Moving Forward with Discussion and Engagement


chess not checkersTHUNDER BAY – In our community we are at a cusp. We can over the coming months, and years, either make the decisions for the entire Thunder Bay District, and all of Northwestern Ontario to enhance our future, or we can stay the status quo. The decisions that we as a community, and as a region make will determine our future

Staying with the status quo, and leaving things the way they are, would leave Thunder Bay lagging behind, and the one thing that we cannot do is lag behind. Our leaders in the region are doing a lot to make a serious difference in our region

The reality is however that if we do not become active participants and supporters of positive change, it is not as likely to happen, or happen as fast. We all need to be working toward common goals and working to make a positive difference in our region

Here are some ideas for discussion and debate: 

Our region has people who are struggling with issues with addiction to alcohol and drugs. We must step up and make the choices that seek to end those problems. When you talk to front-line police officers, it is the problems with drugs and alcohol that they see as the root causes of crime.

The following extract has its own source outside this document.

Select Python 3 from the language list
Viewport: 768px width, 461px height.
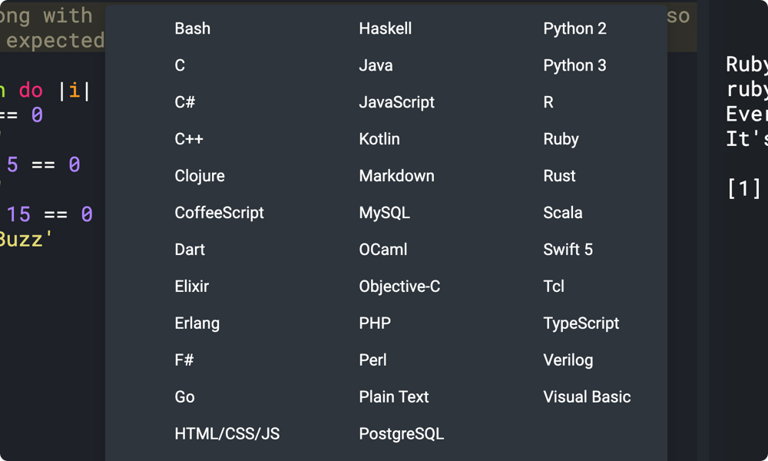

This is not just a Thunder Bay issue. It is one that faces our entire district, and region. Communities in our entire region must work together to ensure that drug and alcohol treatment programs are here, and that the resources are present to make sure that those in such programs have a solid chance of succeeding.

Already the platforms are established to start a serious effort to make a difference in tackling these issues. Thunder Bay should be reaching wider over the coming years to ensure that the needed funds are there to make a difference.

The Community Crime Commission, under the leadership of Amy Siciliano, in Thunder Bay is a great start, but perhaps it might be worth exploring with the Northern Ontario Municipal Association and the Nishnawbe Aski Nation to expand the focus even wider to be a Northwestern Ontario?

In Thunder Bay we should also be addressing issues with regard to healthcare. The truth of the matter is that we have an amazing facility in our city, the Thunder Bay Regional Health Sciences Centre. It is also true that the facility is far too often trapped in “gridlock”.

That is when the “Emergency Department is overwhelmed with ‘in-patients’ waiting for care in another part of the Health Sciences Centre. These patients are not able to move along because the rest of TBRHSC does not have the capacity to move them to their appropriate place of care”.

One of the issues that our district and region should be focusing on is expanding the care facilities at the TBRHSC so that “gridlock” is a term long forgotten.

There are other issues which deserve exploring. Here is a short list of some other positive issues that could be examined:

1. Northern Ontario should become its own Hydro Electric Power Pricing zone. Our region has a surplus capacity to produce hydro-electric power. While Ontario’s power rates have climbed, our region could benefit if our hydro rates were priced based on the region’s actual costs, plus a mark-up of course. This could generate serious economic development and diversity in our region as companies could be encouraged to re-locate from the south, to the north.

2. Perhaps it is time that Thunder Bay started sharing our geographic location in a wider means. Thunder Bay is further south than Vancouver in British Columbia. Perhaps that our region is considered “North” is because in Toronto, where often it seems the view is that it is the only important place in our province sees us as “North” we are considered “North”.

Perhaps we are simply “Western Ontario”, such a shift would put us more in tune actually with the growing economies of western Canada. An area for possible discussion might be changing to the Central Time Zone?

3. We need more of us to focus on positives, rather than dwell on negatives. Have you noticed how some people, a loud minority in our city, are often only seeing what is in their view “wrong”, as opposed to the many positive things that are really happening. That negative energy is not helping our community, and isn’t contributing to any solutions either.

Maybe we need a “Thunder Bay, love it or leave it” movement?

These are just ideas that I think are worthy of discussion.

What do you think? What else is important?

Engaging the best, most positive and intelligent minds in our region can generate the impetus for solid and fruitful change.